I'm continually confused by how the word "psychic" is used, for instance.
Unfortunately, writing of this sort makes me skeptical of the value of the
article, as it signals an odd mental model I can't properly connect to.

I.e.:

> Telework is not an institution, but a constitution, a mental frame in which
> the new work effort can move. Psychic, to begin with: what used to be called
> immobility is now the point of departure for delivering labour performance.

Eh? Is this just a weird way of saying "work at distance"? So telework is
telework?

> An axiom of self-realisation has been slapped onto telework in passing:
> you're only someone if you're in business. No activity, no identity. Pepped
> up, in shape and evaluated for performance, the individualised mass must be
> brought into a state of readiness for digital piecework.

This might be a criticism of a everyone-must-have-a-job-to-have-identity
mentality, but I cannot be sure, and I'm not sure how it makes sense, since
that mentality is definitely present right now in the US, but telework is not
all that common still. But I might be misinterpreting that sentence.

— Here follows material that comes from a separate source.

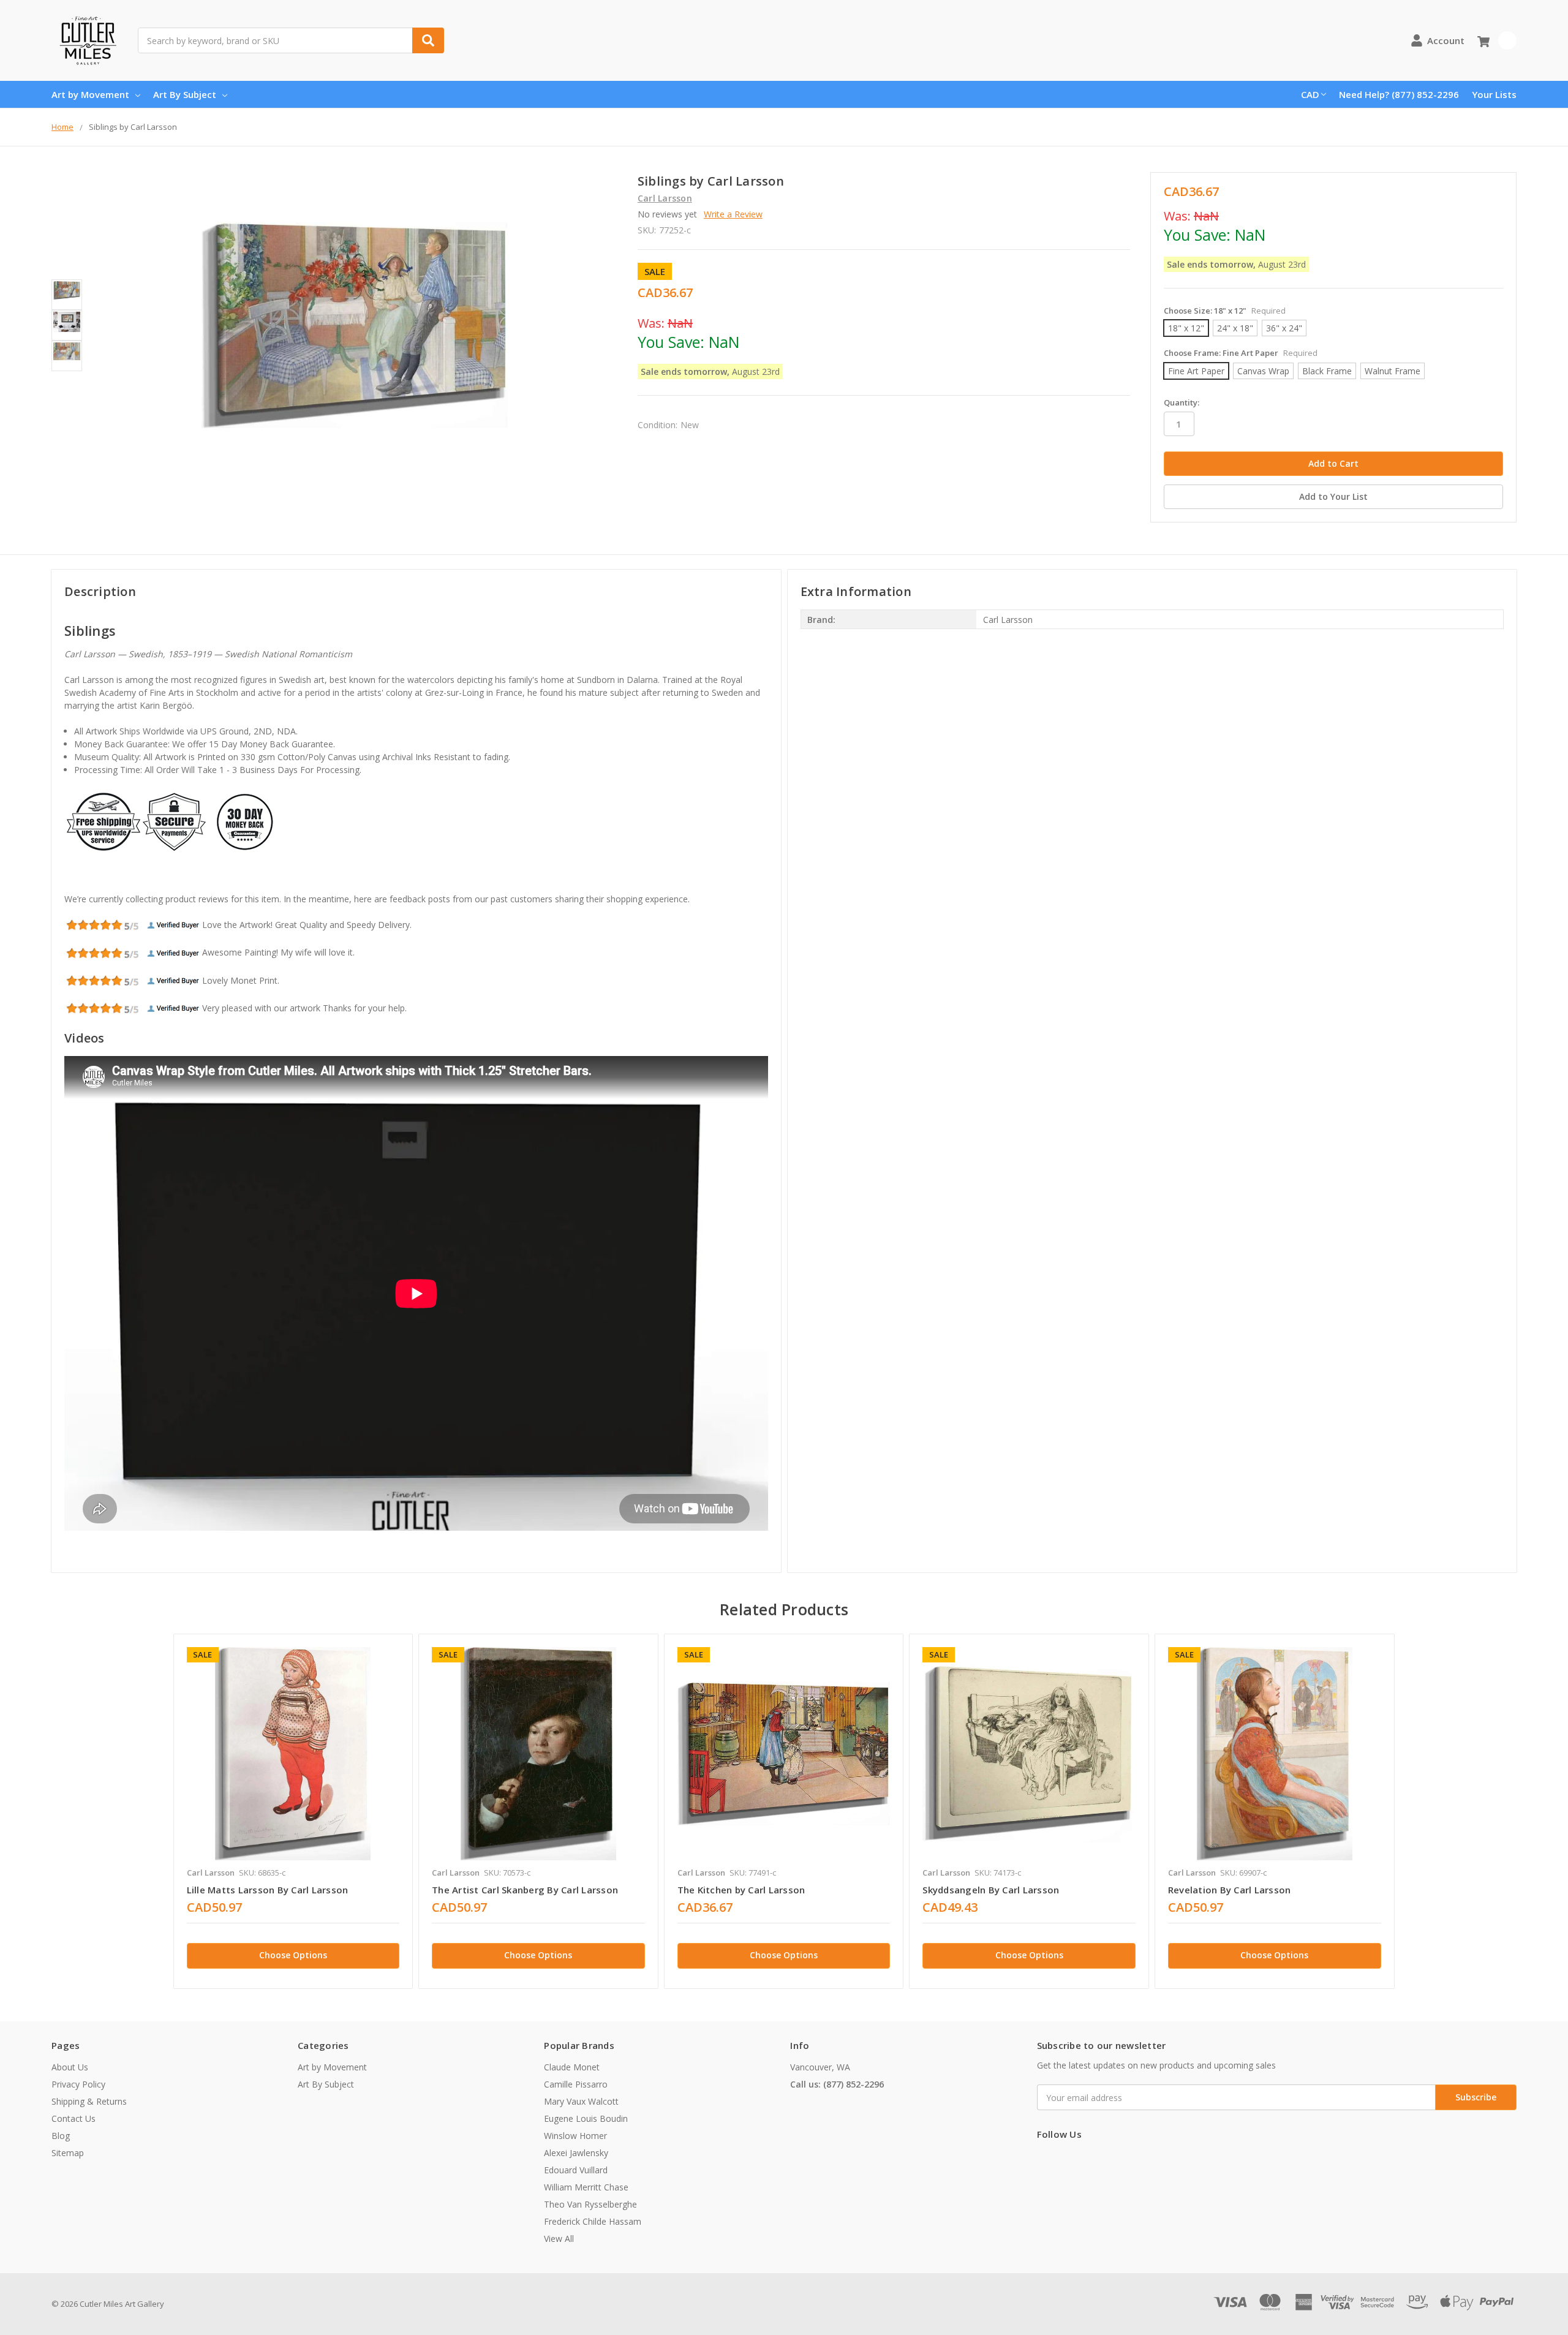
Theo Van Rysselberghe (590, 2204)
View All (559, 2238)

> A feeling of urgency must be created, the feeling that unless we all do
> something about it, everything will end posthaste in decadence, crime and
> entropy. There is delight that the masses will once again have something to
> do and can once again be kept on a leash. At home we are experiencing a
> science-fiction invasion: the spaceship is ensconcing itself in the living
> room and the feeling of being on a virtual trip through space imposes
> itself.

I would say this is just plain nonsense. I don't think this sense of urgency
is needed by anyone or ever was and I do not believe the article provides
evidence for it. A lot of things are said, but nothing is proven.

I think isolation is caused by reduction of the value of religion and no
corresponding social replacement for structures such as churches (see
first/second/third place concepts). This in turn makes alternative means,
which are currently digital, more popular. But not just them, I think Meetups
perform a similar function. But, hey, saying things is easy, proving them is
another matter.

What I generally find missing in articles like this is some... balance, I
guess? It always smells of age-old criticisms of technology combined with
criticisms of people who do not socialize as much as some in society believe
is proper, and since that sect has always existed throughout history, it's
hard to separate its inherent bias against what I would call "nerds" from good
points.

The articles sound like they were written by people to whom the internet is of
absolutely no use, so they do not really understand it, and can only see its
shallow applications, and shallow applications (of which I consider Facebook a
type) generally do not look great. So the entire field gets vilified and used
as a scapegoat for society's problems, in this case as an evil force that
weakens labor rights. Strangely enough, fields generally get worse as more
people join them, not because the fields themselves are bad, but because all
the worlds problems now get encoded in them as well.

McLuhan has a similar problem with being overly fatalistic but he's a lot more
readable.

It would be more interesting to read a criticism of the internet by someone
who uses it in more advanced ways.